■ Written request ■
Reproduce word for word the part of the text on reading open source code that runs from "1.1  Getting Started" up to and including "to the kernel.".

===== Passage shown

In this chapter, there will be in informal introduction to the basics of acquiring information on an open source project and some methods for managing, browsing and comprehending the code. If you do not intend to be reading the actual source, you may skip to Chapter 2.

1.1  Getting Started

One of the largest initial obstacles to understanding code is deciding where to start and how to easily manage, browse and get an overview of the overall code structure. If requested on mailing lists, people will provide some suggestions on how to proceed but a comprehensive methodology is rarely offered aside from suggestions to keep reading the source until it makes sense. In the following sections, some useful rules of thumb for open source code comprehension will be introduced and specifically on how they may be applied to the kernel.

1.1.1  Configuration and Building

With any open source project, the first step is to download the source and read the installation documentation. By convention, the source will have a README or INSTALL file at the top-level of the source tree [FF02]. In fact, some automated build tools such as automake require the install file to exist. These files will contain instructions for configuring and installing the package or will give a reference to where more information may be found. Linux is no exception as it includes a README which describes how the kernel may be configured and built.

==========
===== Material

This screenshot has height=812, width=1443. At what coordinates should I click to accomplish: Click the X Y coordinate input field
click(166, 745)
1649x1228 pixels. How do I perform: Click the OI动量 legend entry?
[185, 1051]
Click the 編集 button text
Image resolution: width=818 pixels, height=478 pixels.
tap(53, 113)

==========
===== Material

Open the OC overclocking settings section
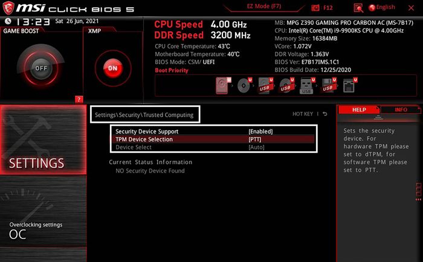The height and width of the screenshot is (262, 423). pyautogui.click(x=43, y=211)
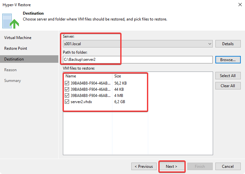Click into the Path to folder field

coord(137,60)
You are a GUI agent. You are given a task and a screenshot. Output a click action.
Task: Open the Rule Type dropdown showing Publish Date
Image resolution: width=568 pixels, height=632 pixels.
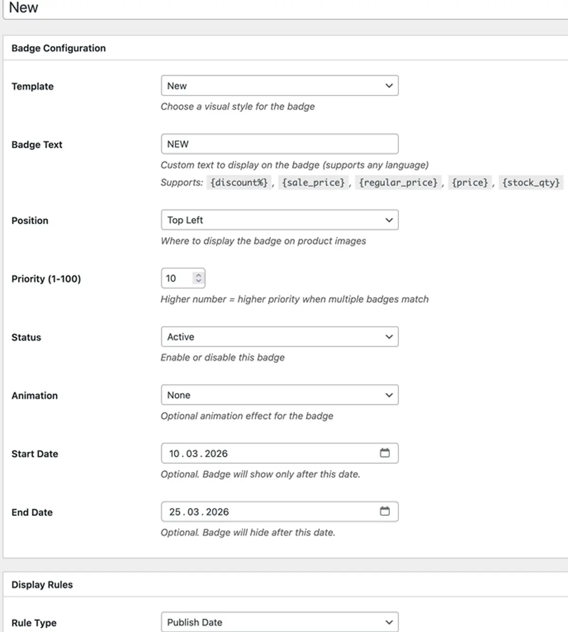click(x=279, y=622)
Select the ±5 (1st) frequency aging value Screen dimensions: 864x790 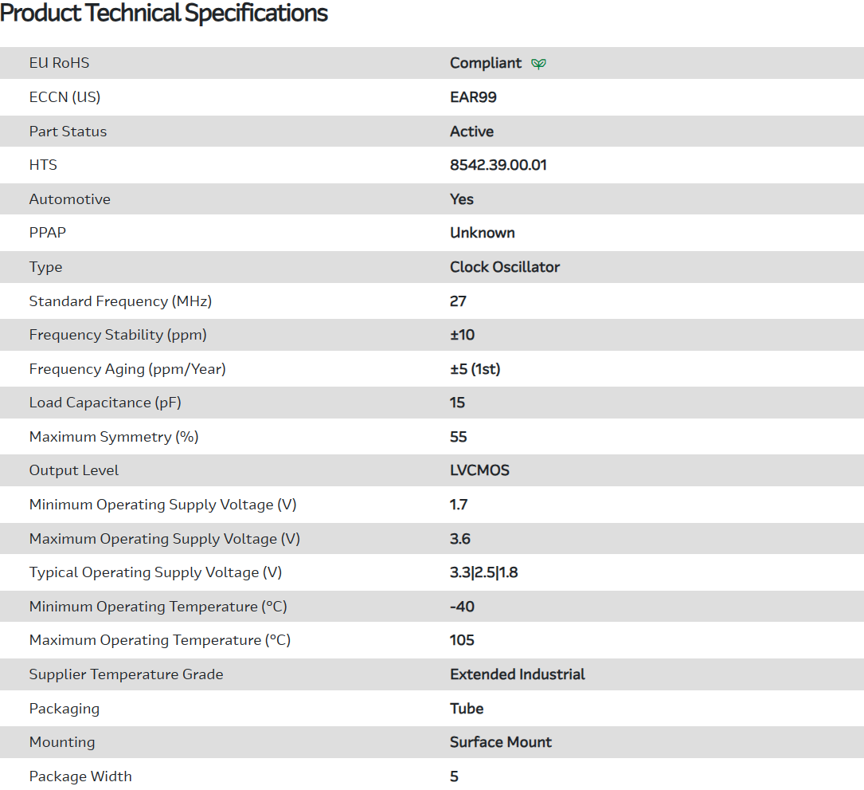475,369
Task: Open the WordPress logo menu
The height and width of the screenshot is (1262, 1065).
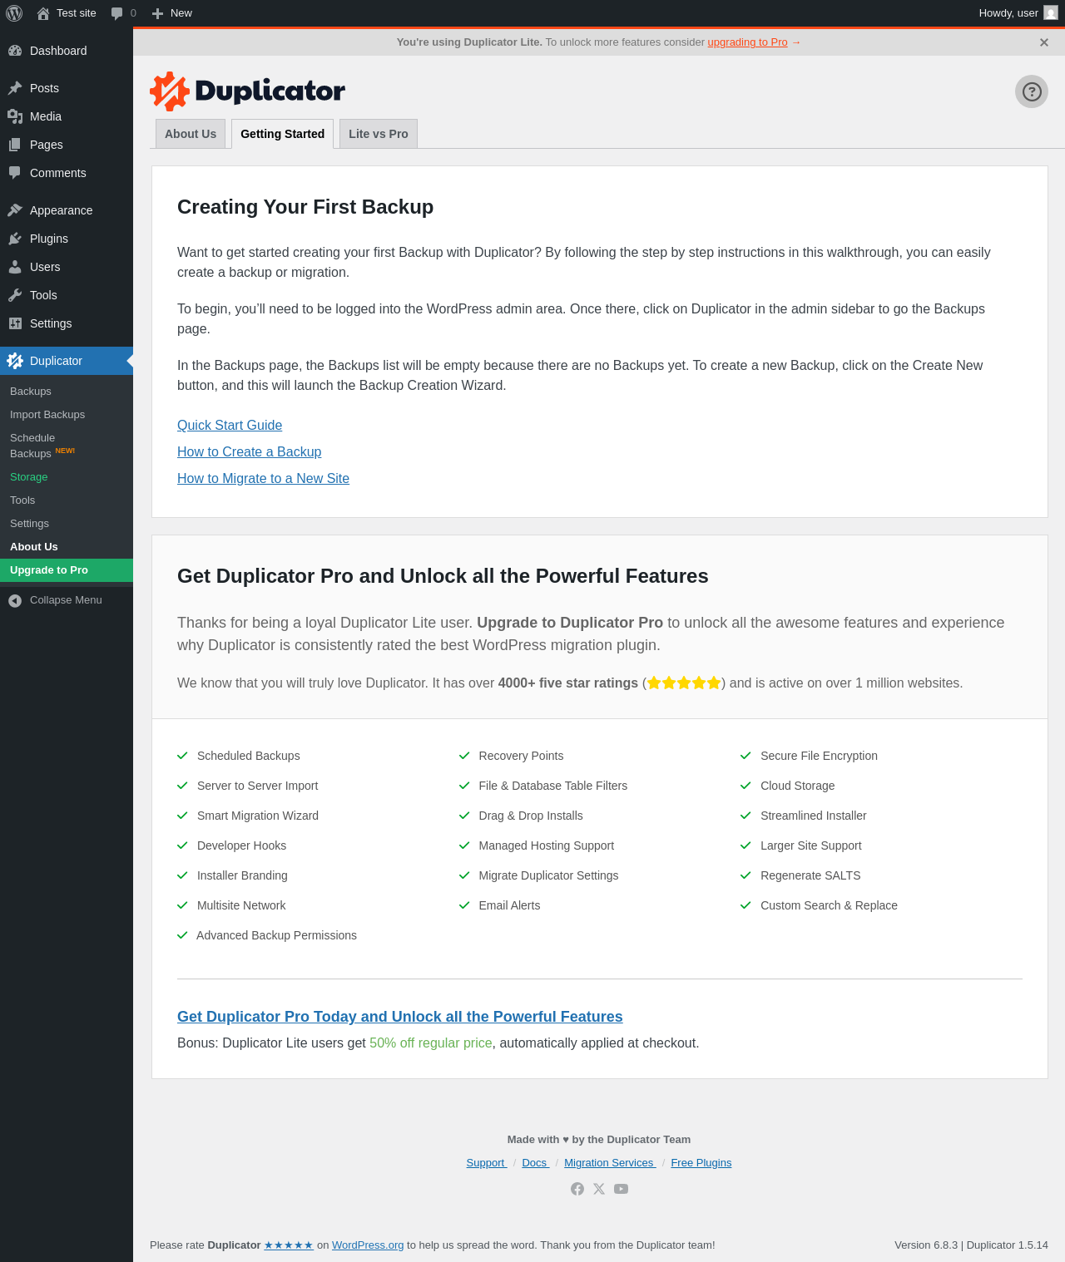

==========
===== Material

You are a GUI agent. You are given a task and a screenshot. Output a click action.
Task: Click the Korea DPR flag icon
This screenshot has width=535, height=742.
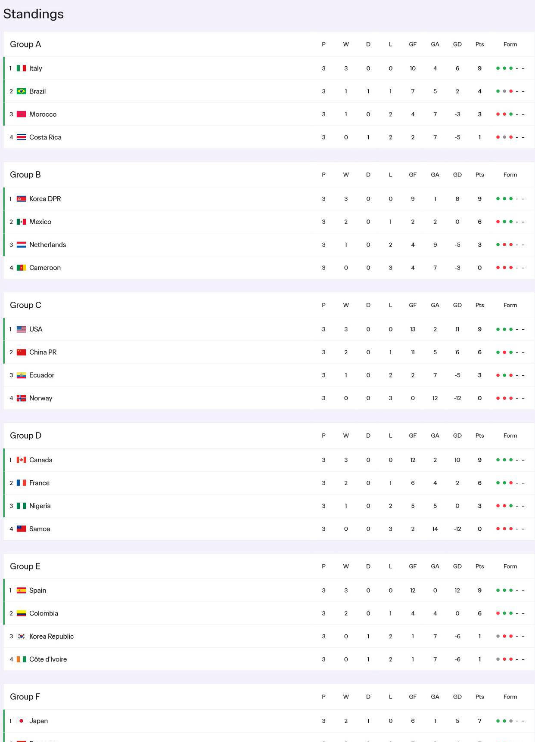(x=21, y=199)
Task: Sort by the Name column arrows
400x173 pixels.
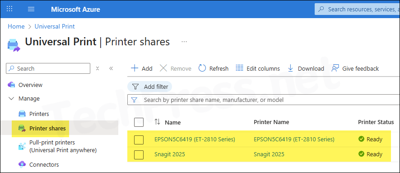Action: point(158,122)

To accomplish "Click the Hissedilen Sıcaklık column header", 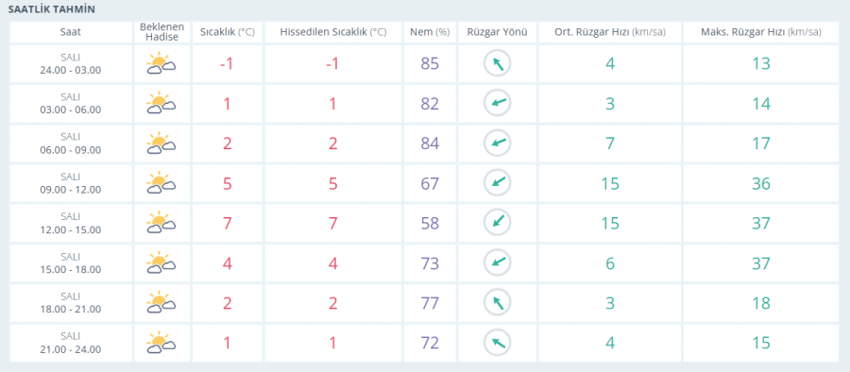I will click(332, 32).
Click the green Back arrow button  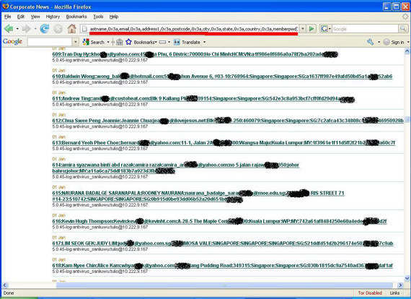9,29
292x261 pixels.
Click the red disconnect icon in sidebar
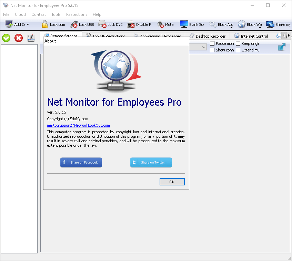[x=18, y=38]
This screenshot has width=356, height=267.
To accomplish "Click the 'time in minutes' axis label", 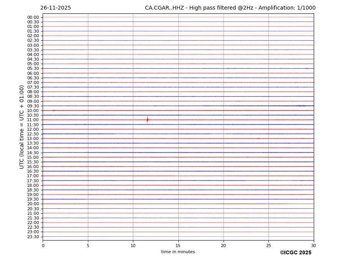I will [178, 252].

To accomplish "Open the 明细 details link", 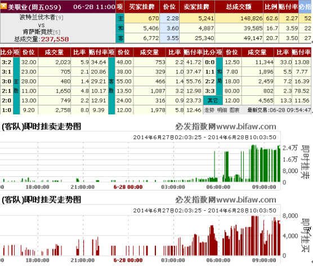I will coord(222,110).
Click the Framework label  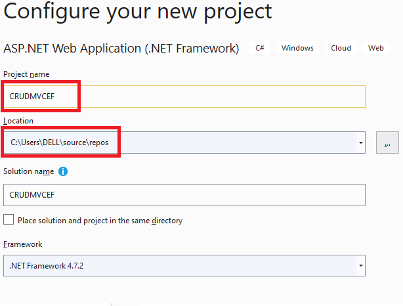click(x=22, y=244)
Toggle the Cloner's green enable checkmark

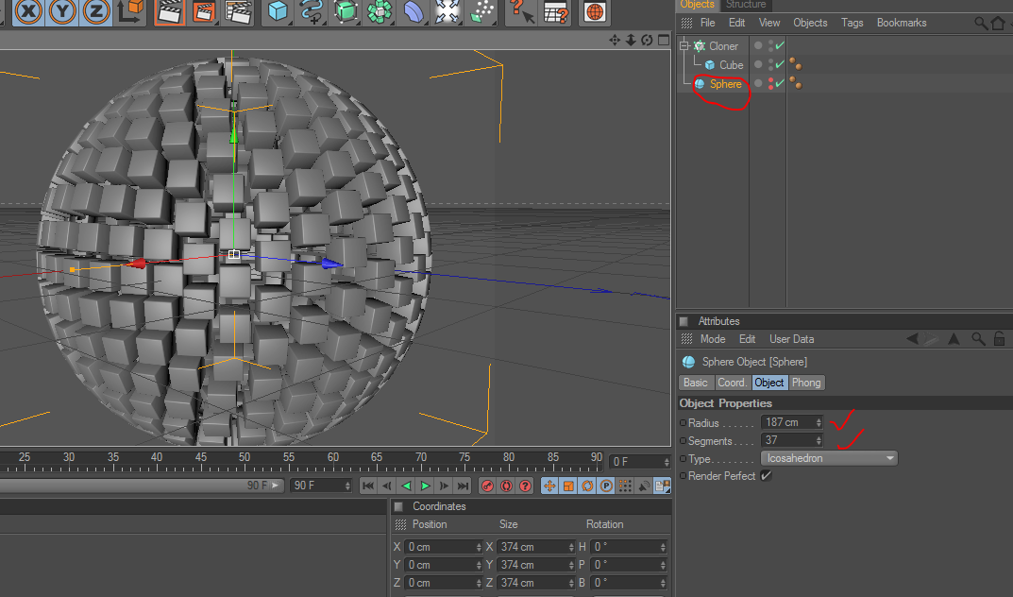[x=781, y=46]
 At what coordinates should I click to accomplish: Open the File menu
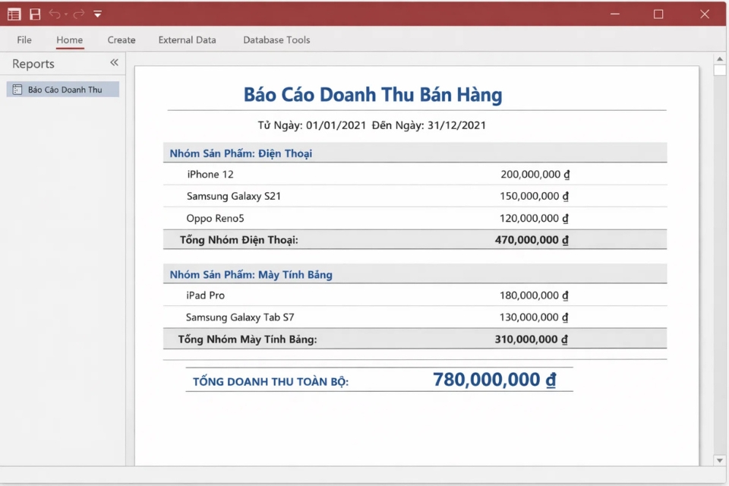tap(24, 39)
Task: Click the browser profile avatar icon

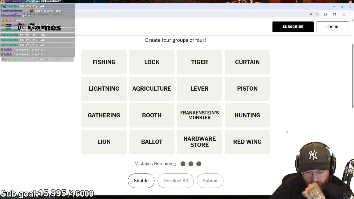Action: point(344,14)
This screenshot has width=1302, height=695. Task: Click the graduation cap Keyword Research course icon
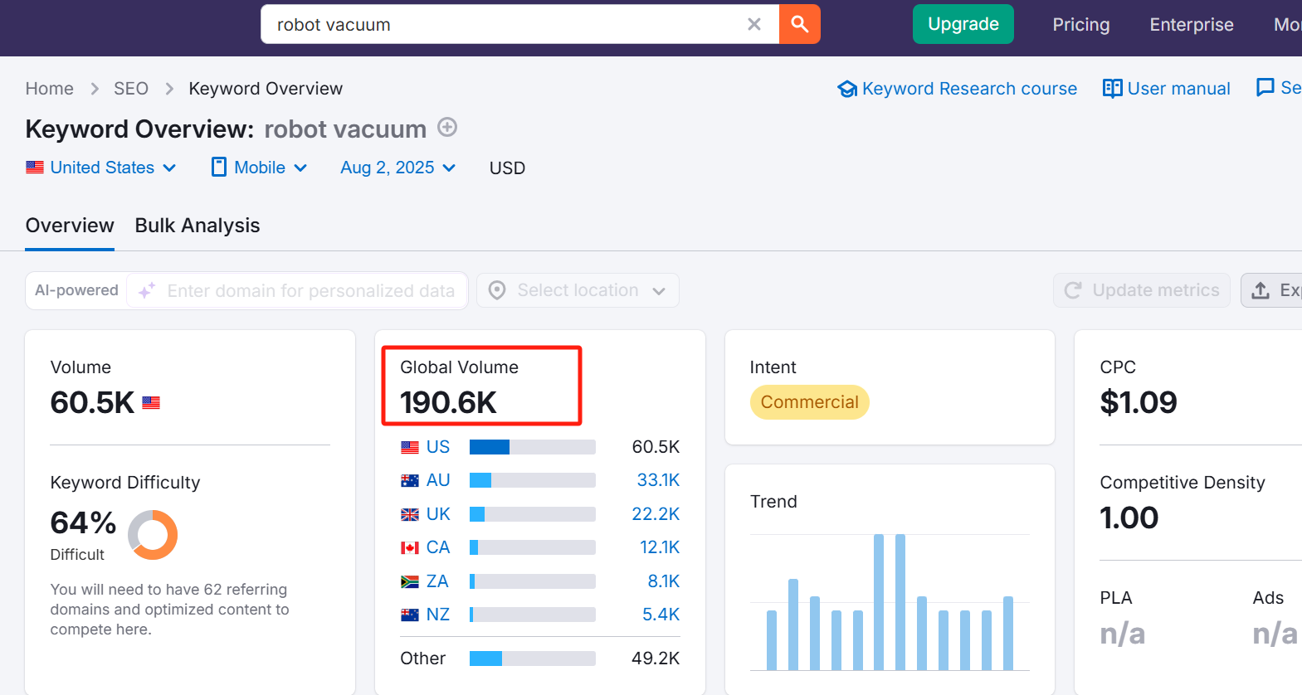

==========

■ Answer to the exercise ■
1.1  Getting Started

One of the largest initial obstacles to understanding code is deciding where to start and how to easily manage, browse and get an overview of the overall code structure. If requested on mailing lists, people will provide some suggestions on how to proceed but a comprehensive methodology is rarely offered aside from suggestions to keep reading the source until it makes sense. In the following sections, some useful rules of thumb for open source code comprehension will be introduced and specifically on how they may be applied to the kernel.